Toujours à propos du bruit vidéo, c’est peut-être le prix à payer pour bénéficier en contrepartie d’un piqué exceptionnel. C’est un constat assez récurrent pour les projecteurs DLP, ils ont les défauts de leurs qualités, c’est-à-dire qu’ils délivrent une image tellement ciselée que ça ne pardonne rien. J’ai une longue expérience des DLP, et il m’est souvent arrivé de repérer du bruit vidéo dans certaines scènes alors que ce n’était pas le cas pour un projecteur à matrices LCD.

 

Je vous propose maintenant quelques photos réalisées sur des images de « L’odyssée de Pi » que j’utilise habituellement pour démontrer l’excellent piqué d’un projecteur.

 

 

 

Fluidité

Sans interpolation d’image, la fluidité en 24 Hz n’est pas le point fort de ce projecteur, mais avec ce dispositif, nommé « AcuMotion », la fluidité devient vraiment excellente, que ce soit en 1080p ou en Ultra HD. Selon moi, il n’est pas envisageable de ne pas se servir de ce procédé d’aide à la fluidité tellement il apporte de la stabilité à l’image. Je vous recommande de le placer en position 1 ou 2, selon vos goûts. Par ailleurs, je n’ai pas véritablement constaté d’artefacts de bougé concernant l’AcuMotion, c’est-à-dire que les contours des objets et des personnages en mouvement restent très propres, sauf à de rares occasions. Mais, je trouve l’AcuMotion chez Acer un peu moins bien géré que le PureMotion d’Optoma, car j’ai constaté une petite perte de netteté lors des travellings, alors que ce n’était pas le cas avec l’Optoma UHD65 pour lequel l’interpolation apportait à la fois fluidité et précision lors des mouvements de caméra. Ce n’est pas grave, mais cela mérite d’être signalé. Toujours à propos de l’AcuMotion, on ne peut pas vraiment parler d’effet caméscope, mais je trouve le rendu un peu moins naturel que chez Sony.

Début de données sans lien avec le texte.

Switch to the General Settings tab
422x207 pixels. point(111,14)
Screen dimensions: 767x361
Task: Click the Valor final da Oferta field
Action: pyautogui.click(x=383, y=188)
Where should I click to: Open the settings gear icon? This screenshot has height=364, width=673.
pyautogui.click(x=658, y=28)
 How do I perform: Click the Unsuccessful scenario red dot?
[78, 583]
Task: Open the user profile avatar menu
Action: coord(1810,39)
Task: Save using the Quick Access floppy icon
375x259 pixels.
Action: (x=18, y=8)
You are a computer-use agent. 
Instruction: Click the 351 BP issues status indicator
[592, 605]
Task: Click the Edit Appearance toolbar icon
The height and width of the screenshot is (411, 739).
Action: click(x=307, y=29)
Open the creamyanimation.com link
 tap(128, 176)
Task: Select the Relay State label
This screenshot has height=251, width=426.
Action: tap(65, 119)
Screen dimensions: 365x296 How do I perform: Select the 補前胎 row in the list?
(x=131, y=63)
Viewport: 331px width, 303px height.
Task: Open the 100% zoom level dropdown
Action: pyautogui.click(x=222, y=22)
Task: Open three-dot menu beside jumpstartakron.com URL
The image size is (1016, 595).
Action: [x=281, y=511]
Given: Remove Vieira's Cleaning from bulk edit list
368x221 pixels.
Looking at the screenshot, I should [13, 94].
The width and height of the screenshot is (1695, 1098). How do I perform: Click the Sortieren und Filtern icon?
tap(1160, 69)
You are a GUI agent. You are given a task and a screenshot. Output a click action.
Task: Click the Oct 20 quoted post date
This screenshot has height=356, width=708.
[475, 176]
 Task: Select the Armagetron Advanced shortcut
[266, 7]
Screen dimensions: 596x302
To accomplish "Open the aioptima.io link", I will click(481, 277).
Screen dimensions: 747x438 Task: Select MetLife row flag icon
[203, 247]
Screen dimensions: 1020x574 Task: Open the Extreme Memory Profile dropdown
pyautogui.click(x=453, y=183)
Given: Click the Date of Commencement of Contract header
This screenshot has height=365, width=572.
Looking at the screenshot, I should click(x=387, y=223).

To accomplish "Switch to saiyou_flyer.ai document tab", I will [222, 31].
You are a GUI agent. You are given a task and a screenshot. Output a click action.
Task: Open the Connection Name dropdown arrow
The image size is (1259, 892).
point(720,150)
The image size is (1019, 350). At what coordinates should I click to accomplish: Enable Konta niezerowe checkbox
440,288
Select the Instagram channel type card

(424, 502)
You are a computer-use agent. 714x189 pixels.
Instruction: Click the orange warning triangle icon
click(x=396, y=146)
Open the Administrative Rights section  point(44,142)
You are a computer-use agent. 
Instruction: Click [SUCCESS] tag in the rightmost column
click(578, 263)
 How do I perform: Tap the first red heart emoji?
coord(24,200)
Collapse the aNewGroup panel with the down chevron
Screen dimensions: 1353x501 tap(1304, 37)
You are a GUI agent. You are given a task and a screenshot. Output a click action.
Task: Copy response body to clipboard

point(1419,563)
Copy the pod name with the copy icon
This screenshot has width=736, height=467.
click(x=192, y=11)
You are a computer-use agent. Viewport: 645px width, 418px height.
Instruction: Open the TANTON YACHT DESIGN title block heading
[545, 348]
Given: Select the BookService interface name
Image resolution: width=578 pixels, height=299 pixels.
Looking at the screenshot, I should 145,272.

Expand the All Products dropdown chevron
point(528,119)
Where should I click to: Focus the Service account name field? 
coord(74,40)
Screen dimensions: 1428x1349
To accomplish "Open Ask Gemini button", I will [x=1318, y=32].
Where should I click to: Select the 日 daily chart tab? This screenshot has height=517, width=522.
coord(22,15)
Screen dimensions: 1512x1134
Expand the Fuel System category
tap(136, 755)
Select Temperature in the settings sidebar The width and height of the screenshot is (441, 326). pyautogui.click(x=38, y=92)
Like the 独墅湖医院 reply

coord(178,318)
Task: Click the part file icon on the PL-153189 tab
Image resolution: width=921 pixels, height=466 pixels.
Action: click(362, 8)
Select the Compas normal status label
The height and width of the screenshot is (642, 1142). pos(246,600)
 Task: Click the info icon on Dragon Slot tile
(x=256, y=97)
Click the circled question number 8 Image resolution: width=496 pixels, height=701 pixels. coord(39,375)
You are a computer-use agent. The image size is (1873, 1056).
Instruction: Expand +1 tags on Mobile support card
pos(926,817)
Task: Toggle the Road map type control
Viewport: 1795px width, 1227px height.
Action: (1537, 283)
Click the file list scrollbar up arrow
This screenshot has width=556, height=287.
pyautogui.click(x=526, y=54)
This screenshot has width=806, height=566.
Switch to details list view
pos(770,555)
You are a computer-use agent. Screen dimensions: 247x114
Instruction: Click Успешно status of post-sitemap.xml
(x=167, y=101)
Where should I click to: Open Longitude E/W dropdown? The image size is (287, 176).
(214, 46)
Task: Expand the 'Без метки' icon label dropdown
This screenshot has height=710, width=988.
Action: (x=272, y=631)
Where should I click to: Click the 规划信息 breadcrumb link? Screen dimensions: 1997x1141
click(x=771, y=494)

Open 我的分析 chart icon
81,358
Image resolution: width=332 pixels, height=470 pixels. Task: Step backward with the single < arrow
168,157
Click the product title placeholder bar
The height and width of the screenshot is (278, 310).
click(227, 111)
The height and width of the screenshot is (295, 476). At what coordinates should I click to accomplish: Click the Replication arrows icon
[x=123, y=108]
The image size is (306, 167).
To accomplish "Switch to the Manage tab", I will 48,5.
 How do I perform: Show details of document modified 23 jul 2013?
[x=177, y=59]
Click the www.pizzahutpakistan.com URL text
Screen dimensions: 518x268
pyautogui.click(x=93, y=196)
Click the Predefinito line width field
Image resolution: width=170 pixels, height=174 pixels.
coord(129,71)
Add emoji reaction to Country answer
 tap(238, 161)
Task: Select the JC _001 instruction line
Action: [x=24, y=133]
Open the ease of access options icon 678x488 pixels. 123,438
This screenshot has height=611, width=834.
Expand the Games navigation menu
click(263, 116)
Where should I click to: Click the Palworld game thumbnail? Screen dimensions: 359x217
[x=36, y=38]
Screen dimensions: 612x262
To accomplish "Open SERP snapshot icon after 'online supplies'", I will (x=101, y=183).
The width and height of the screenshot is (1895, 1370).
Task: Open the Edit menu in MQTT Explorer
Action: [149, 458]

Là encore, rien de grave, et je dois bien avouer que j’ai beaucoup aimé ce procédé qui fait une différence énorme par rapport aux projecteurs DLP qui n’en disposent pas.

 

 

Luminosité

 

 

J’ai effectué des mesures uniquement à partir du mode Standard qui est celui avec la colorimétrie la plus juste. En mode Eco, j’ai obtenu un peu plus de 1000 lumens et environ 2000 lumens en mode Normal de la lampe. L’Acer M550 est un donc un projecteur que l’on peut qualifier de lumineux, voire très lumineux. Avec un peu plus de 1000 lumens, vous pourrez faire du HDR jusqu’à 2,50 mètres de base maximum, et donc vous contenter du mode Eco, et pour les surfaces de projection encore plus grande, il faudra passer au mode Normal qui vous autorisera le HDR jusqu’à des bases un peu supérieures à 3 mètres.

 

 

Profondeur des noirs – Contrastes

Contraste séquentiel – résiduelle de noir

Pour ma part, je considère qu’un contraste séquentiel commence à être bon à partir de 3000:1, ce qui donne une résiduelle de noir à 0,016 cd/m² (48 / 3000 = 0,016 cd/m²) lorsque les pics lumineux sont à la norme, c’est-à-dire à 48 cd/m².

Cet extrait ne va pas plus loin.